Change brings challenges for people with autism

Individuals with autism may become overwhelmed by rapidly changing circumstances, particularly if they need to use social cues to navigate those changes.

By Jessica Wright
19 December 2014 | 3 min read

This article is more than five years old.

Neuroscience—and science in general—is constantly evolving, so older articles may contain information or theories that have been reevaluated since their original publication date.

Many people with autism are overwhelmed by sensory stimuli such as loud noises or bright lights. This is one key component of the ‘intense world theory,’ which suggests that people with the disorder are wired to zoom in on details rather than the big picture.

Another hypothesis accounts for the fact that people with autism often adhere to strict rituals or routines. This theory posits that autism is a ‘disorder of prediction,’ in which individuals struggle to foresee the future — a trait that would turn the world into a frighteningly random place.

A new study, published 30 November in the Journal of Autism and Developmental Disorders, blends both theories. It suggests that people with autism become overwhelmed by rapidly changing circumstances, particularly if they need to use social cues to navigate those changes.
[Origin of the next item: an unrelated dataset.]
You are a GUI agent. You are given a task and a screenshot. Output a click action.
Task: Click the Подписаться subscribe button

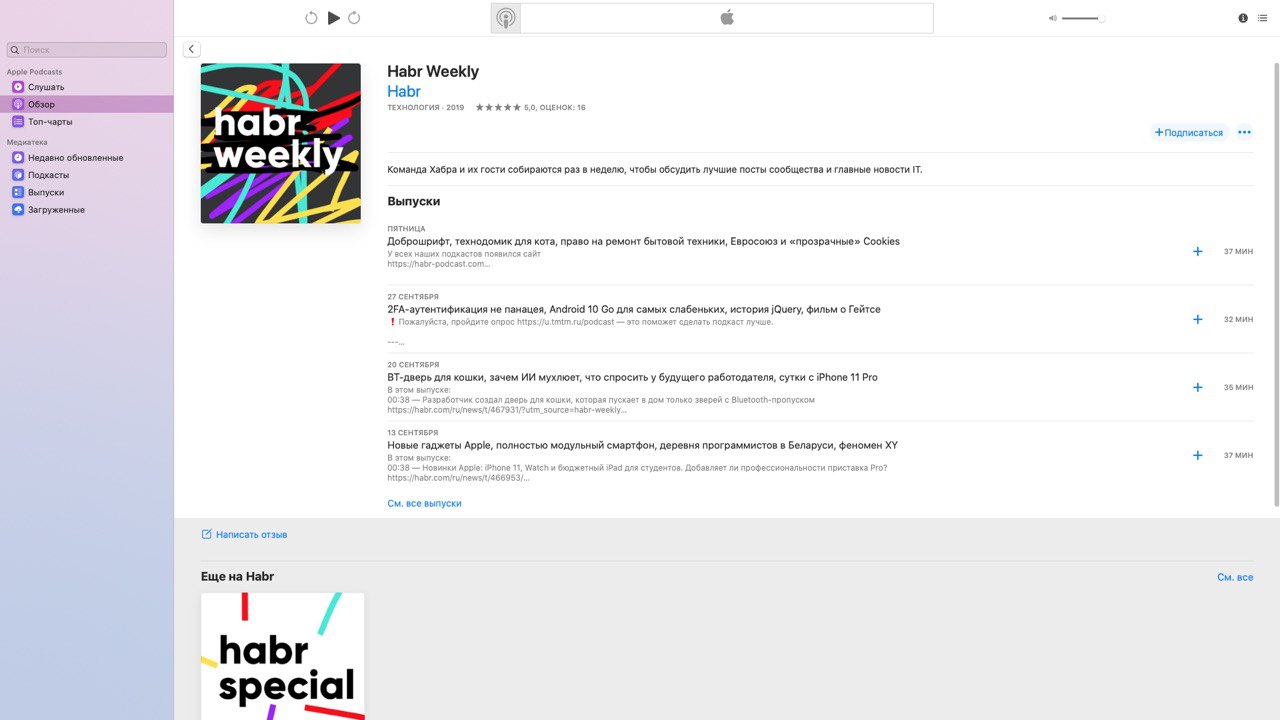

In the study, researchers showed 14 adults with autism and 15 controls a blue box and a green one on a computer screen and asked them to pick one. Only one of the boxes led to a ‘win,’ for which the program congratulated the participant.

For the first 60 tries, the winning box was the same color 75 percent of the time. But for the following 60 tries, the ratio shifted periodically: the box of that color was first wrong 80 percent of the time, then correct 80 percent of the time and then wrong again.

The computer then gave the participants hints about the winning box. It either showed an arrow pointing to the correct box or a man looking at the box, switching halfway through the experiment. As with the previous setup, these hints also switched every 60 tries, from being mostly right to mostly wrong and then to the periodic shifts.

From this complicated series of experiments, two simple trends emerged: People with autism struggle when the hints are social in nature and they have a particularly difficult time when the hints are unpredictable. Those who have more autism symptoms, as measured by a short questionnaire called the Autism Spectrum Quotient, have the most difficulty with unpredictability.

The findings make intuitive sense because people with the disorder are known to have social impairments and to struggle with change. But the study’s daunting design, and the fact that it included only 29 people, make the so-called ‘changing world’ model of autism hard to adopt as dogma.

Still, the study provides some experimental support for the prediction theory of autism, which suggests that many behavioral aspects of autism can be explained by a struggle to predict what comes next in routine activities. Without further evidence, though, I predict this, like other ‘unifying’ theories of autism, will stay just a theory.